Nearly two-thirds of card transactions are processed by non-European schemes, and many countries still lack widely used domestic digital payment options for retail.
This dependence on foreign networks threatens the resilience and strategic autonomy of Europe’s critical payment infrastructure.
The digital euro, developed through a public-private partnership, would let existing national or regional solutions adopt common standards for seamless pan-European reach—without forcing heavy new investments.
Design choices underscore inclusivity and practicality. The digital euro will operate both online and offline, even during connectivity blackouts or power failures.
Offline person-to-person transfers will use near-field communication technology, while online payments can rely on simple aliases or access numbers for both person-to-person and person-to-business transactions, including at points of sale and in e-commerce.
Privacy and data protection are built in from the start, ensuring the system remains accessible to all.
The benefits are presented as a genuine win-win.
Consumers gain choice, privacy, and an inclusive digital payment tool.
Merchants will enjoy lower fees, instant settlement, and stronger negotiating power—particularly helpful for small businesses.
Payment service providers can keep their client relationships intact and receive fair compensation under the planned model.
Overall, the project complements rather than replaces cash and private offerings, boosting efficiency and monetary sovereignty across the continent.
Progress is accelerating.
The preparation phase concluded with key reports in late 2025, and EU legislation is advancing rapidly—Council negotiations are complete, with the European Parliament expected to finalise its position in May.
A 12-month pilot will begin in the second half of 2027, testing four real-world use cases in a controlled environment before any scaling.

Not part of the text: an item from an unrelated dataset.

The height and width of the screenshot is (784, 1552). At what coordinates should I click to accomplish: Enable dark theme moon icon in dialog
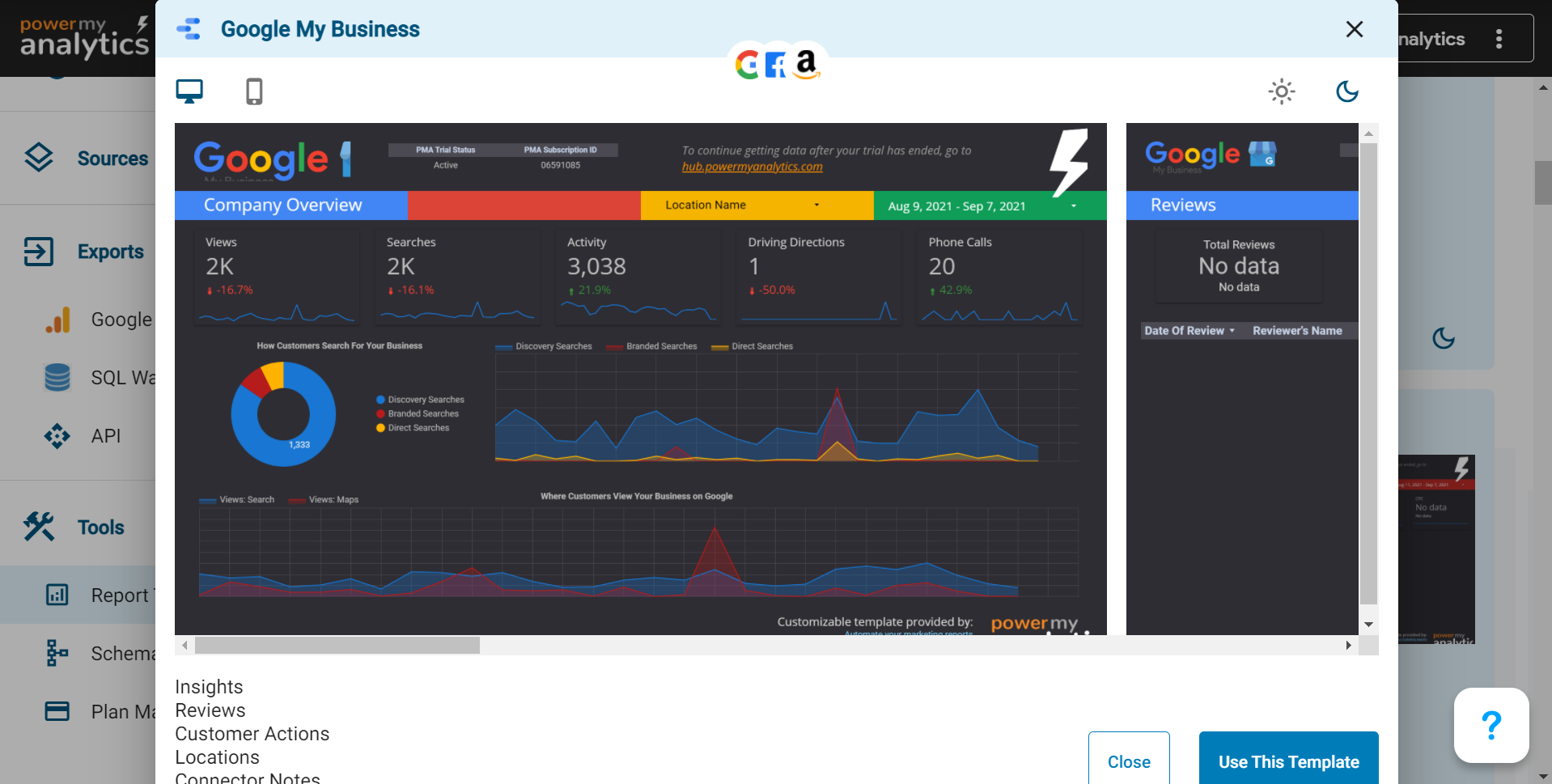(1346, 91)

Provider selection starts in early 2026, and the Governing Council will decide on actual issuance only after legislation is adopted.
Europe’s measured, collaborative approach stands in stark contrast to developments elsewhere.
In the United States, Congress has effectively banned the Federal Reserve from issuing a retail CBDC until at least 2030, embedding the prohibition in a major housing bill passed by the Senate with overwhelming support.
This aligns with administration priorities emphasising privacy risks, surveillance concerns, and the desire to let private stablecoins and crypto innovation lead digital payments.
China, meanwhile, is racing ahead. Its e-CNY digital yuan has seen transaction volumes surge over 800% since 2023.
From January 2026, it began offering interest-bearing features, expanding to more banks and evolving toward digital deposits.
Beijing is also prioritising cross-border settlement capabilities, integrating the currency into its national development plans with clear ambitions for greater international influence.
As global CBDC strategies diverge, the ECB’s digital euro initiative positions Europe to safeguard autonomy and resilience—charting a balanced middle path between American restraint and Chinese assertiveness in the evolving world of digital money.